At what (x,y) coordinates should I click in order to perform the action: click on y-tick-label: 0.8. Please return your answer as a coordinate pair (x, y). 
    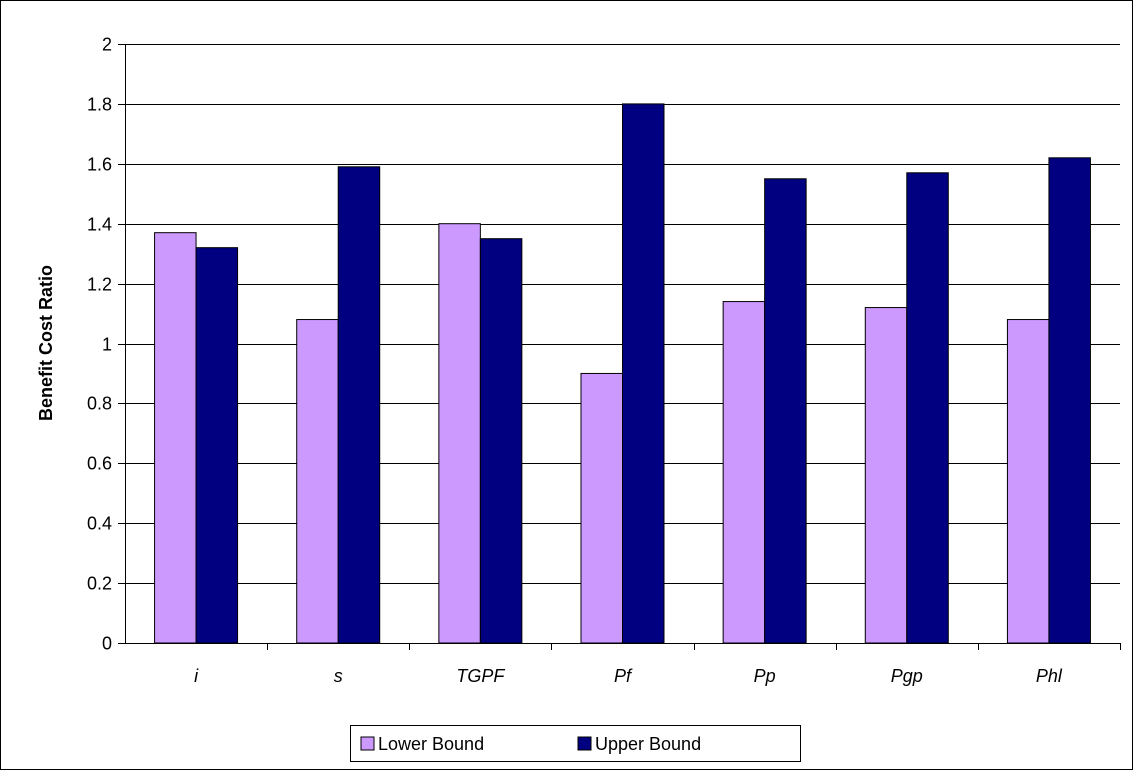
    Looking at the image, I should click on (100, 404).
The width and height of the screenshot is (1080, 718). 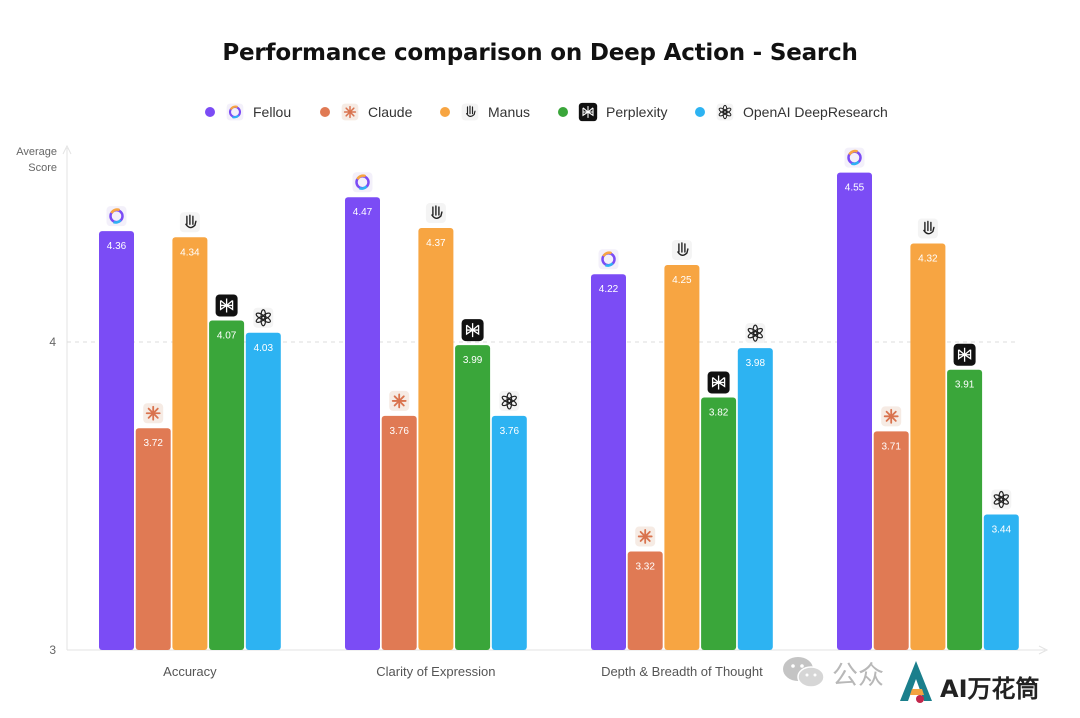 I want to click on legend-label: Fellou, so click(x=272, y=112).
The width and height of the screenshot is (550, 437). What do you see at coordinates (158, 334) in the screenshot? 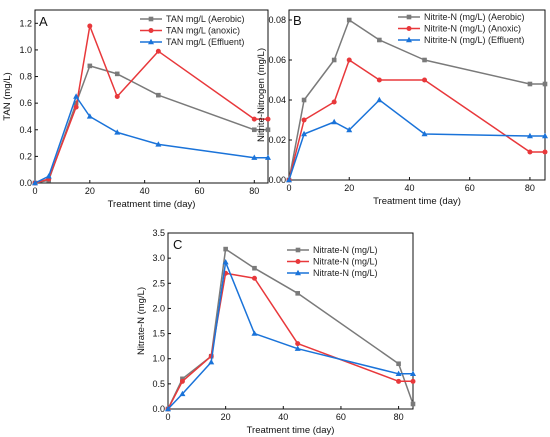
I see `y-tick-label: 1.5` at bounding box center [158, 334].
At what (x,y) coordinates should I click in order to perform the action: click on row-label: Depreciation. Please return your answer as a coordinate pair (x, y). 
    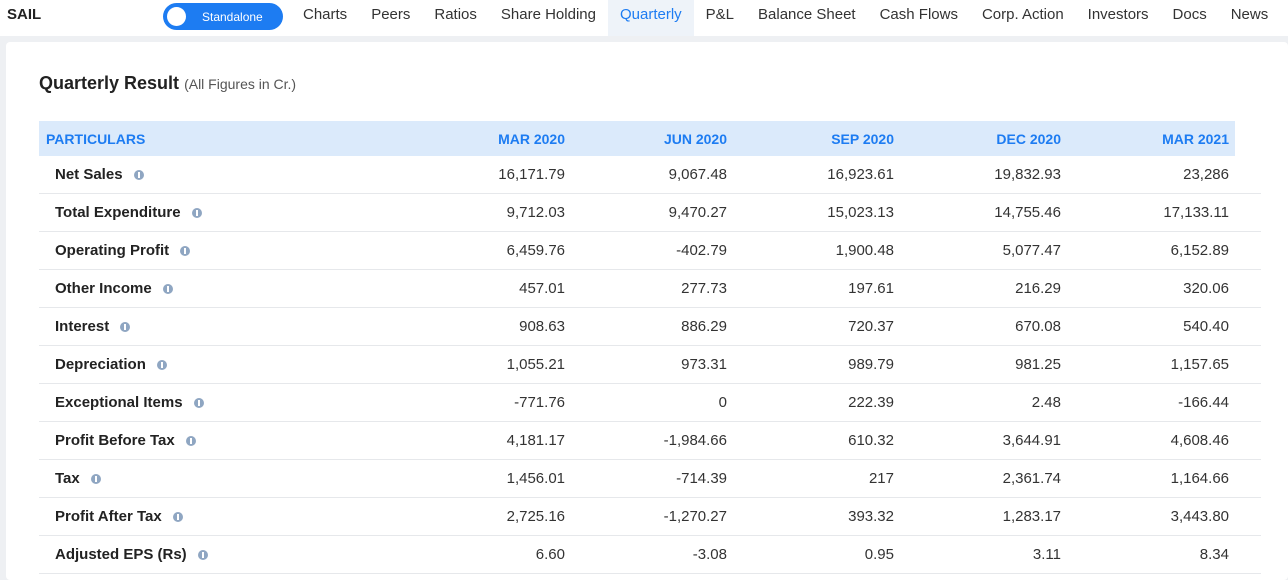
    Looking at the image, I should click on (100, 364).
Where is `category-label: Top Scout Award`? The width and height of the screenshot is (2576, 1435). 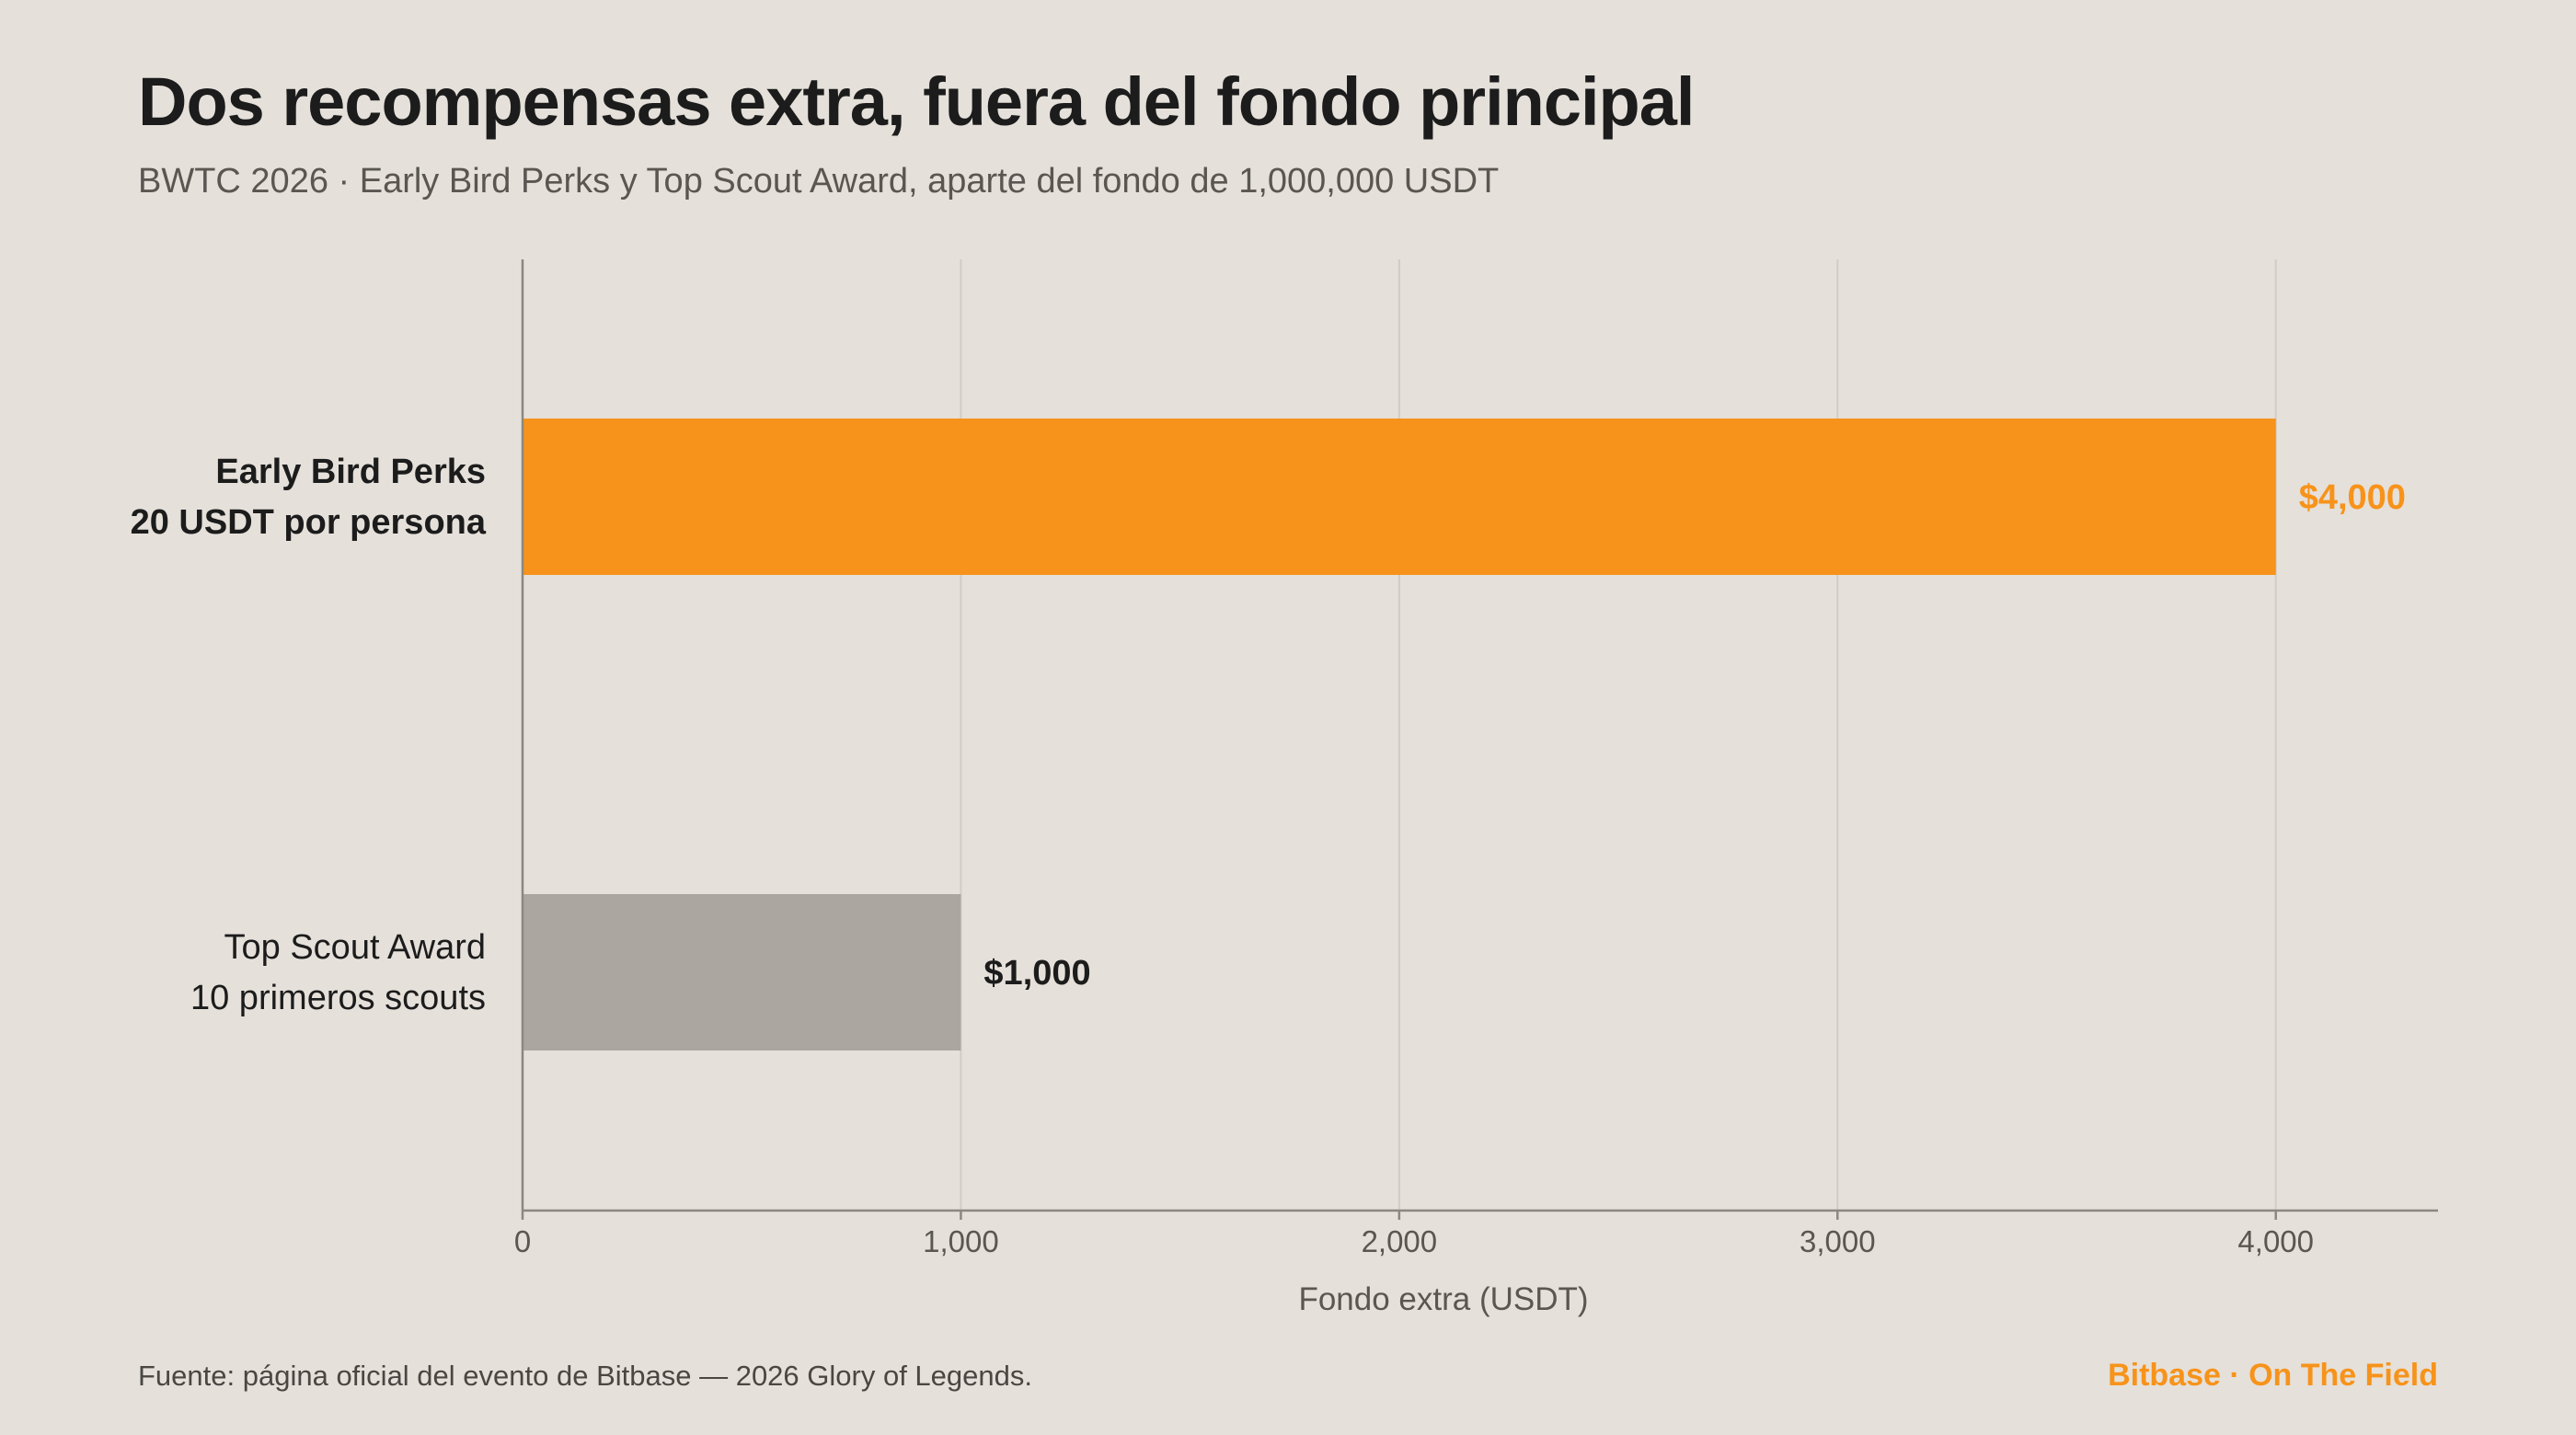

== == ==

Your objective: Rewrite the rows starting at the line that contains "on row-label: Depreciation." and ending at the last row, replacing "screenshot" with "screen capture" and changing nothing else. Omit the pictures.

Response to this task:
At what (x,y) coordinates should I click in order to perform the action: click on row-label: Depreciation. Please return your answer as a coordinate pair (x, y). 
    Looking at the image, I should click on (100, 364).
Where is `category-label: Top Scout Award`? The width and height of the screen capture is (2576, 1435). 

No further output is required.